• _Work to do_
Reproduce the following lines verbatim, from first to last.

────────

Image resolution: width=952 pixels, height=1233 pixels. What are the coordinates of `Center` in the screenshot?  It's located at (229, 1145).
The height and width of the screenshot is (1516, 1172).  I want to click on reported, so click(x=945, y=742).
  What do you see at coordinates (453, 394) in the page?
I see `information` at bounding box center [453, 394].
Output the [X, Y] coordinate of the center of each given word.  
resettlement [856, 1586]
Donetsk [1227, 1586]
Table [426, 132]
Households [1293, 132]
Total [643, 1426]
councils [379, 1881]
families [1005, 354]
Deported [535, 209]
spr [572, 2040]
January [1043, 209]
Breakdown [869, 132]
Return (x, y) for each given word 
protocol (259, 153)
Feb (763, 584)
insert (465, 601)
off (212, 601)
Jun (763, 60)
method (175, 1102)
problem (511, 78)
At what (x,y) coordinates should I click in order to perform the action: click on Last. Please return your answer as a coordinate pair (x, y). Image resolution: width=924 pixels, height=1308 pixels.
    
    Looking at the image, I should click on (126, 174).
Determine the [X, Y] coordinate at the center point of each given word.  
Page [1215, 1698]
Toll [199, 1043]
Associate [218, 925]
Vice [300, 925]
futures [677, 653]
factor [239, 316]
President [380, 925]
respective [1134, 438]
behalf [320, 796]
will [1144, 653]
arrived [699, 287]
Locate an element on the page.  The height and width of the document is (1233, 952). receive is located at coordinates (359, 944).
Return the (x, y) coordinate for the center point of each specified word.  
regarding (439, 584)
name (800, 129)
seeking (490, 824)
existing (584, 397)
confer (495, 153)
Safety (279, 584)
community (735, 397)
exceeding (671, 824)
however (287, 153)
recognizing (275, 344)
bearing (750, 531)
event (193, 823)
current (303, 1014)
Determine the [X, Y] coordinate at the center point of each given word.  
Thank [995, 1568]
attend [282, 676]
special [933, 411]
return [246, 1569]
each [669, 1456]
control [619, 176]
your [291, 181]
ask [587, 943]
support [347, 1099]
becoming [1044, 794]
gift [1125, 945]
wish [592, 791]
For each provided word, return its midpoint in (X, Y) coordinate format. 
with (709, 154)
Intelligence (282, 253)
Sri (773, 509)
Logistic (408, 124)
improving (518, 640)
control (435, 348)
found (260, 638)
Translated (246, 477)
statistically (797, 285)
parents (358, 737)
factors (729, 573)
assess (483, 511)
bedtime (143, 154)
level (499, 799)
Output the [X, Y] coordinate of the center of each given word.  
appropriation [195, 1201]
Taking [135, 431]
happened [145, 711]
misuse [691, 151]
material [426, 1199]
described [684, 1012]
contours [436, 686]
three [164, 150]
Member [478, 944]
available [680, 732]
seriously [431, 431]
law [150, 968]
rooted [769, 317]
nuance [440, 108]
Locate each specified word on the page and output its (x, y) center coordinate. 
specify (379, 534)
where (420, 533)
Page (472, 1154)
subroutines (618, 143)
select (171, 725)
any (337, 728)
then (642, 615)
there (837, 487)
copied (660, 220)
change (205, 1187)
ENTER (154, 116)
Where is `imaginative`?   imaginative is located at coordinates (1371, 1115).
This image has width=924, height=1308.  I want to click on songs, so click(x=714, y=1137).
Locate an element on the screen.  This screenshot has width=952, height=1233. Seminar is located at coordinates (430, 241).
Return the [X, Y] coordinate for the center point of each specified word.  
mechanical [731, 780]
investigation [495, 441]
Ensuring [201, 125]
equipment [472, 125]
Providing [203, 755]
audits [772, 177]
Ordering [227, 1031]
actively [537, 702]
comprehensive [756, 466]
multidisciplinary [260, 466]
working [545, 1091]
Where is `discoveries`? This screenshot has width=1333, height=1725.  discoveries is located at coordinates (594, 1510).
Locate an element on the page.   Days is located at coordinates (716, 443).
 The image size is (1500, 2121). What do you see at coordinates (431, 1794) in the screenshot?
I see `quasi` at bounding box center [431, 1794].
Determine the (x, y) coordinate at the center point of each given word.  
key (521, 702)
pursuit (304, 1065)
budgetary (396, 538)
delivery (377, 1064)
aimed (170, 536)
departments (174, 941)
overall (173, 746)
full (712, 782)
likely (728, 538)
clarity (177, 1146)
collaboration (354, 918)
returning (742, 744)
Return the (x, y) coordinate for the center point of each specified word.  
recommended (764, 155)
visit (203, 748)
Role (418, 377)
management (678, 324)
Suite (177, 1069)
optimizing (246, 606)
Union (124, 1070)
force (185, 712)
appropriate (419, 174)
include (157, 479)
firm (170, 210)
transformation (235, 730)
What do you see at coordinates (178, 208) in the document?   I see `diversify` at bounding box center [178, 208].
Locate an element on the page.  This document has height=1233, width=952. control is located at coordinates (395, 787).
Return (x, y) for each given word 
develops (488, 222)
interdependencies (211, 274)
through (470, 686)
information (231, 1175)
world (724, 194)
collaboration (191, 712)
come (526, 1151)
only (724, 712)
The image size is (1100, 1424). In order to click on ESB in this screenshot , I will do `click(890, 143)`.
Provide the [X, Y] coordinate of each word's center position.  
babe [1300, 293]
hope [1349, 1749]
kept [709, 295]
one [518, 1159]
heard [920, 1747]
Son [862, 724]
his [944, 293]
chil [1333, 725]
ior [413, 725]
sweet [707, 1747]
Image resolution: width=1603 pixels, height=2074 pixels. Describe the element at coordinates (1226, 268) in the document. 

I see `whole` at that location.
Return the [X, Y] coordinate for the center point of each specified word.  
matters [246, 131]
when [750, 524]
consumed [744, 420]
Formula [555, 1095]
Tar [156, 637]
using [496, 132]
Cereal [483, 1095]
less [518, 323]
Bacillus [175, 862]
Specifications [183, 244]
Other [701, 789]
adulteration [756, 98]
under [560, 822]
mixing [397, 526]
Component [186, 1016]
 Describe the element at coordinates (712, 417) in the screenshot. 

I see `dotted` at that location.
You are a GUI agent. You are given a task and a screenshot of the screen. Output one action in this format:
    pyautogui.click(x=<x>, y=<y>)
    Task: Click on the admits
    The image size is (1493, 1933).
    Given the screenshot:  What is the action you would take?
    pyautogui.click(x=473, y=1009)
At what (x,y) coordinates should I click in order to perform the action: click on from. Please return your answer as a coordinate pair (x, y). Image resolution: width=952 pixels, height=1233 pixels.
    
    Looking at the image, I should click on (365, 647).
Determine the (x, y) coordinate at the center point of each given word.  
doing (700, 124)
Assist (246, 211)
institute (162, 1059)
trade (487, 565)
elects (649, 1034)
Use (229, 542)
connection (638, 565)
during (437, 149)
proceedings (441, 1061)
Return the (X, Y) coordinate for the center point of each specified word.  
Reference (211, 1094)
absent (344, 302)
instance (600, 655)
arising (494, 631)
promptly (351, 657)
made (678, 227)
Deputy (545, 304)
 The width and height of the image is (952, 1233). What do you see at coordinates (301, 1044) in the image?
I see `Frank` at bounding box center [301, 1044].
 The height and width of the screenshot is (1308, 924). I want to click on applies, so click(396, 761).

────────

• _Answer to this problem_
Image resolution: width=952 pixels, height=1233 pixels. What are the coordinates of `Center` in the screenshot?  It's located at (229, 1145).
The height and width of the screenshot is (1516, 1172).  I want to click on reported, so click(x=945, y=742).
  What do you see at coordinates (453, 394) in the page?
I see `information` at bounding box center [453, 394].
Output the [X, Y] coordinate of the center of each given word.  
resettlement [856, 1586]
Donetsk [1227, 1586]
Table [426, 132]
Households [1293, 132]
Total [643, 1426]
councils [379, 1881]
families [1005, 354]
Deported [535, 209]
spr [572, 2040]
January [1043, 209]
Breakdown [869, 132]
Return (x, y) for each given word 
protocol (259, 153)
Feb (763, 584)
insert (465, 601)
off (212, 601)
Jun (763, 60)
method (175, 1102)
problem (511, 78)
At what (x,y) coordinates should I click in order to perform the action: click on Last. Please return your answer as a coordinate pair (x, y). Image resolution: width=924 pixels, height=1308 pixels.
    
    Looking at the image, I should click on (126, 174).
Determine the [X, Y] coordinate at the center point of each given word.  
Page [1215, 1698]
Toll [199, 1043]
Associate [218, 925]
Vice [300, 925]
futures [677, 653]
factor [239, 316]
President [380, 925]
respective [1134, 438]
behalf [320, 796]
will [1144, 653]
arrived [699, 287]
Locate an element on the page.  The height and width of the document is (1233, 952). receive is located at coordinates (359, 944).
Return the (x, y) coordinate for the center point of each specified word.  
regarding (439, 584)
name (800, 129)
seeking (490, 824)
existing (584, 397)
confer (495, 153)
Safety (279, 584)
community (735, 397)
exceeding (671, 824)
however (287, 153)
recognizing (275, 344)
bearing (750, 531)
event (193, 823)
current (303, 1014)
Determine the [X, Y] coordinate at the center point of each given word.  
Thank [995, 1568]
attend [282, 676]
special [933, 411]
return [246, 1569]
each [669, 1456]
control [619, 176]
your [291, 181]
ask [587, 943]
support [347, 1099]
becoming [1044, 794]
gift [1125, 945]
wish [592, 791]
For each provided word, return its midpoint in (X, Y) coordinate format. 
with (709, 154)
Intelligence (282, 253)
Sri (773, 509)
Logistic (408, 124)
improving (518, 640)
control (435, 348)
found (260, 638)
Translated (246, 477)
statistically (797, 285)
parents (358, 737)
factors (729, 573)
assess (483, 511)
bedtime (143, 154)
level (499, 799)
Output the [X, Y] coordinate of the center of each given word.  
appropriation [195, 1201]
Taking [135, 431]
happened [145, 711]
misuse [691, 151]
material [426, 1199]
described [684, 1012]
contours [436, 686]
three [164, 150]
Member [478, 944]
available [680, 732]
seriously [431, 431]
law [150, 968]
rooted [769, 317]
nuance [440, 108]
Locate each specified word on the page and output its (x, y) center coordinate. 
specify (379, 534)
where (420, 533)
Page (472, 1154)
subroutines (618, 143)
select (171, 725)
any (337, 728)
then (642, 615)
there (837, 487)
copied (660, 220)
change (205, 1187)
ENTER (154, 116)
Where is `imaginative`?   imaginative is located at coordinates (1371, 1115).
This image has width=924, height=1308.  I want to click on songs, so click(x=714, y=1137).
Locate an element on the screen.  This screenshot has width=952, height=1233. Seminar is located at coordinates (430, 241).
Return the [X, Y] coordinate for the center point of each specified word.  
mechanical [731, 780]
investigation [495, 441]
Ensuring [201, 125]
equipment [472, 125]
Providing [203, 755]
audits [772, 177]
Ordering [227, 1031]
actively [537, 702]
comprehensive [756, 466]
multidisciplinary [260, 466]
working [545, 1091]
Where is `discoveries`? This screenshot has width=1333, height=1725.  discoveries is located at coordinates (594, 1510).
Locate an element on the page.   Days is located at coordinates (716, 443).
 The image size is (1500, 2121). What do you see at coordinates (431, 1794) in the screenshot?
I see `quasi` at bounding box center [431, 1794].
Determine the (x, y) coordinate at the center point of each given word.  
key (521, 702)
pursuit (304, 1065)
budgetary (396, 538)
delivery (377, 1064)
aimed (170, 536)
departments (174, 941)
overall (173, 746)
full (712, 782)
likely (728, 538)
clarity (177, 1146)
collaboration (354, 918)
returning (742, 744)
Return the (x, y) coordinate for the center point of each specified word.  
recommended (764, 155)
visit (203, 748)
Role (418, 377)
management (678, 324)
Suite (177, 1069)
optimizing (246, 606)
Union (124, 1070)
force (185, 712)
appropriate (419, 174)
include (157, 479)
firm (170, 210)
transformation (235, 730)
What do you see at coordinates (178, 208) in the document?   I see `diversify` at bounding box center [178, 208].
Locate an element on the page.  This document has height=1233, width=952. control is located at coordinates (395, 787).
Return (x, y) for each given word 
develops (488, 222)
interdependencies (211, 274)
through (470, 686)
information (231, 1175)
world (724, 194)
collaboration (191, 712)
come (526, 1151)
only (724, 712)
The image size is (1100, 1424). In order to click on ESB in this screenshot , I will do `click(890, 143)`.
Provide the [X, Y] coordinate of each word's center position.  
babe [1300, 293]
hope [1349, 1749]
kept [709, 295]
one [518, 1159]
heard [920, 1747]
Son [862, 724]
his [944, 293]
chil [1333, 725]
ior [413, 725]
sweet [707, 1747]
Image resolution: width=1603 pixels, height=2074 pixels. Describe the element at coordinates (1226, 268) in the document. 

I see `whole` at that location.
Return the [X, Y] coordinate for the center point of each specified word.  
matters [246, 131]
when [750, 524]
consumed [744, 420]
Formula [555, 1095]
Tar [156, 637]
using [496, 132]
Cereal [483, 1095]
less [518, 323]
Bacillus [175, 862]
Specifications [183, 244]
Other [701, 789]
adulteration [756, 98]
under [560, 822]
mixing [397, 526]
Component [186, 1016]
 Describe the element at coordinates (712, 417) in the screenshot. 

I see `dotted` at that location.
You are a GUI agent. You are given a task and a screenshot of the screen. Output one action in this format:
    pyautogui.click(x=<x>, y=<y>)
    Task: Click on the admits
    The image size is (1493, 1933).
    Given the screenshot:  What is the action you would take?
    pyautogui.click(x=473, y=1009)
At what (x,y) coordinates should I click in order to perform the action: click on from. Please return your answer as a coordinate pair (x, y). Image resolution: width=952 pixels, height=1233 pixels.
    
    Looking at the image, I should click on (365, 647).
Determine the (x, y) coordinate at the center point of each given word.  
doing (700, 124)
Assist (246, 211)
institute (162, 1059)
trade (487, 565)
elects (649, 1034)
Use (229, 542)
connection (638, 565)
during (437, 149)
proceedings (441, 1061)
Return the (X, Y) coordinate for the center point of each specified word.  
Reference (211, 1094)
absent (344, 302)
instance (600, 655)
arising (494, 631)
promptly (351, 657)
made (678, 227)
Deputy (545, 304)
 The width and height of the image is (952, 1233). What do you see at coordinates (301, 1044) in the image?
I see `Frank` at bounding box center [301, 1044].
 The height and width of the screenshot is (1308, 924). I want to click on applies, so click(396, 761).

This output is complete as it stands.